Dentists, dancers and donors filled the Saban Theatre on Aug. 23 for a night of music, dancing and fundraising for children in need. The event, modeled after the show “Dancing with the Stars,” included a couple’s dance competition and a live auction, raising over $250,000. The money will go directly to the Giving a Smile Foundation, the nonprofit that sponsored the evening. Through the foundation, Drs. Rodney and Justin Raanan provide dental care to children in need whose families cannot afford it. The brothers each pledged to match the donations raised at the event, tripling its impact.

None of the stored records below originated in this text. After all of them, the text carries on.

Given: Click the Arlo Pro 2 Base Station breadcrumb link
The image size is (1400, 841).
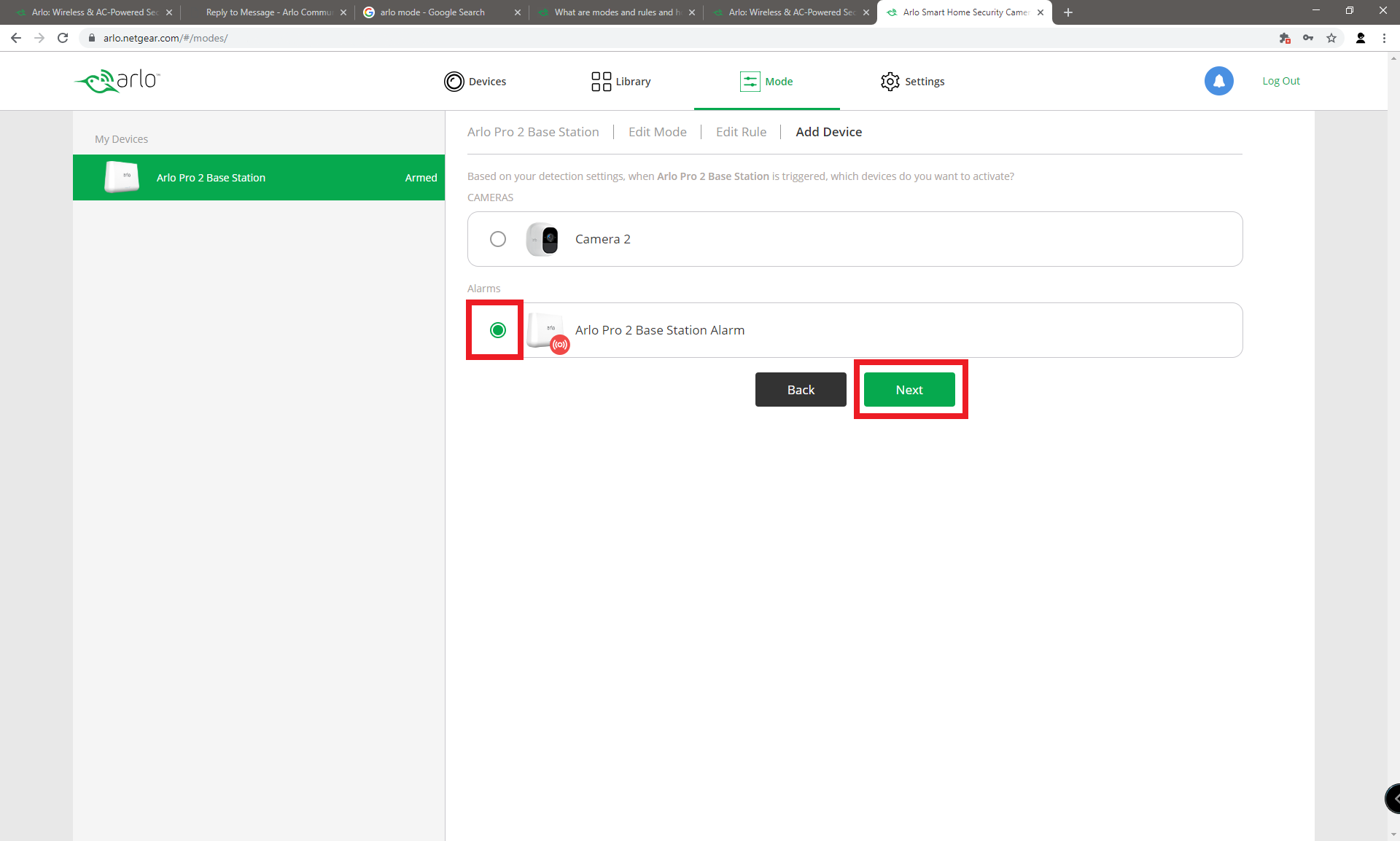Looking at the screenshot, I should [x=532, y=131].
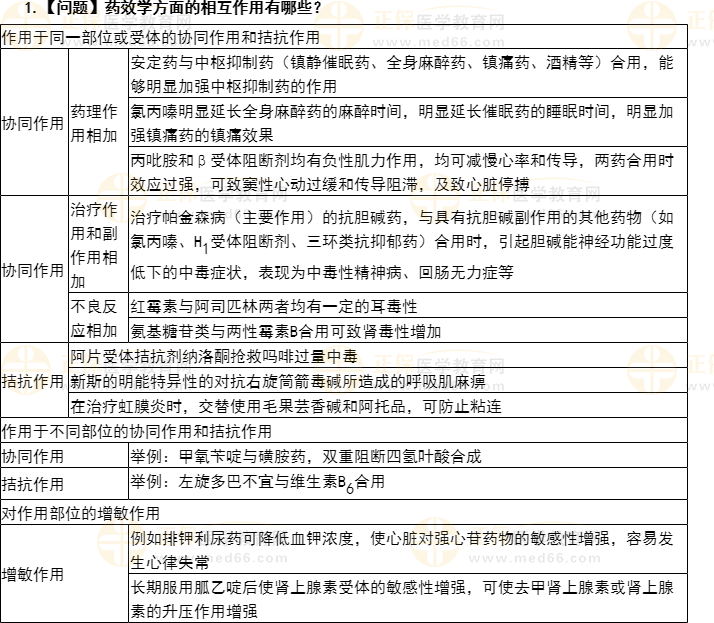714x623 pixels.
Task: Click the question heading "药效学方面的相互作用有哪些"
Action: [178, 10]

The funds will help the Raanans find new ways to impact the community. “Our larger, more ambitious goal is to establish a permanent, easily accessible clinic that will serve as a lasting resource for those who need our care the most,” Rodney said in his speech.

Throughout the event, which was hosted by television producer Roy Ice, 17 couples of different skill levels participated in a dance competition, each raising money for the foundation. Some had never danced on a stage before, and others had years of experience. Participants were all volunteers, and each couple had six weeks to prepare for the big night by training with international dance professionals. Some performed well-known numbers like salsa or the waltz, while others decided on completely original choreography. The mood of most of the night was light-hearted and upbeat, but the last couple left the audience —and the judges— in tears.

Lance Lasiter took the audience by surprise when he brought his wife, Jessica, on stage in a wheelchair. The couple, who are known by many in the community for their unique love story, performed a slow dance with original choreography that involved spins, dips and loving gazes. Tears filled the eyes of even the toughest of the judges as a video of the couples’ high school photos played over “I Won’t Give Up” by Jason Mraz. The Lasiters’ full story, including Jessica’s diagnoses of ALS and Lyme disease, will be featured in a film documentary, but this was a special opportunity to focus not on what makes them different, but what makes them just like everyone else.

The couple won first place according to the judges’ score, but after the donations and fundraising were calculated for each couple, which made up 50% of the final scores, the Lasiters ended up in 4th place. Christy Lemay and Douglas Bush, who performed a modern lyrical dance, took third place. Justin Raanan and Co-Vice Chair of the Maple Counseling Center Board of Directors, Myra Lurie, took second place for their jazz number, and first place went to Lauren Stephen and JD Carney, who wowed the audience with flips and spins.

The dancers were scored by ANVL Entertainment CEO Lucas Foster and Producer Holly Carney, and each team earned extra points for the tickets they sold and the donations they raised. Although, as Rodney pointed out, everyone walked away as a winner by raising money for the children.